Le philosophe et écrivain Pascal Bruckner peut souffler. Ce mardi, le tribunal correctionnel de Paris l’a relaxé des accusations de diffamation portées à son encontre par la militante antiraciste Rokhaya Diallo. Une affaire qui avait débuté en octobre 2020, lors d’un vif échange sur le plateau de l’émission 28 Minutes sur Arte.
Retour sur les faits
Lors de ce débat intitulé “L’homme blanc est-il forcément coupable ?”, Pascal Bruckner avait interpellé Rokhaya Diallo sur ses prises de position passées :
Je pense, Madame, qu’au contraire, votre statut de femme musulmane et noire vous rend privilégiée. Ça vous permet de dire un certain nombre de choses (…) notamment, je pense à ce que vous avez dit sur Charlie Hebdo et qui a entraîné, avec d’autres, la mort des douze de Charlie et plus…
– Pascal Bruckner
Il faisait référence à une tribune co-signée par Rokhaya Diallo en 2011, peu après l’incendie des locaux de Charlie Hebdo. Bruckner avait également affirmé que Diallo avait “poussé à la haine contre Charlie Hebdo” et “armé le bras des tueurs”, des propos qui avaient fait vivement réagir son interlocutrice.
Un débat d’idées, pas une diffamation
Mais pour le tribunal, les déclarations de Pascal Bruckner s’inscrivaient dans le cadre d’un débat intellectuel. Comme l’a souligné son avocat Me Richard Malka, le philosophe n’accusait pas Rokhaya Diallo d’avoir directement armé les terroristes, mais interrogeait sa responsabilité intellectuelle et les conséquences de son discours hostile envers Charlie Hebdo avant l’attentat de 2015.

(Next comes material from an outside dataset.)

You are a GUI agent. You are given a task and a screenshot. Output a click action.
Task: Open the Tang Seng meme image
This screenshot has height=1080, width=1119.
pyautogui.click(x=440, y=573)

Une nuance que le téléspectateur était, selon la défense, tout à fait en mesure de comprendre. Le tribunal a donc estimé que les propos de Bruckner relevaient de sa liberté de penser et de s’exprimer, dans un débat où chaque partie avait la possibilité de répondre.
Les limites de la liberté d’expression en question
Cette décision, saluée par les soutiens de Pascal Bruckner, soulève néanmoins des interrogations. Jusqu’où peut aller la liberté d’expression dans un débat public ? Quelles sont les frontières entre la critique légitime d’un discours et l’accusation diffamatoire ?
Pour l’avocat de Rokhaya Diallo, Me William Bourdon, le tribunal a reconnu à Pascal Bruckner “un degré de virulence extrême, sans l’ombre d’une base factuelle”. Il a d’ores et déjà annoncé son intention de faire appel de cette décision.
Cette affaire illustre en tout cas la sensibilité et la complexité des débats autour des discours antiracistes, du blasphème et de la responsabilité des intellectuels. Des thématiques explosives qui continueront sans doute de faire couler beaucoup d’encre.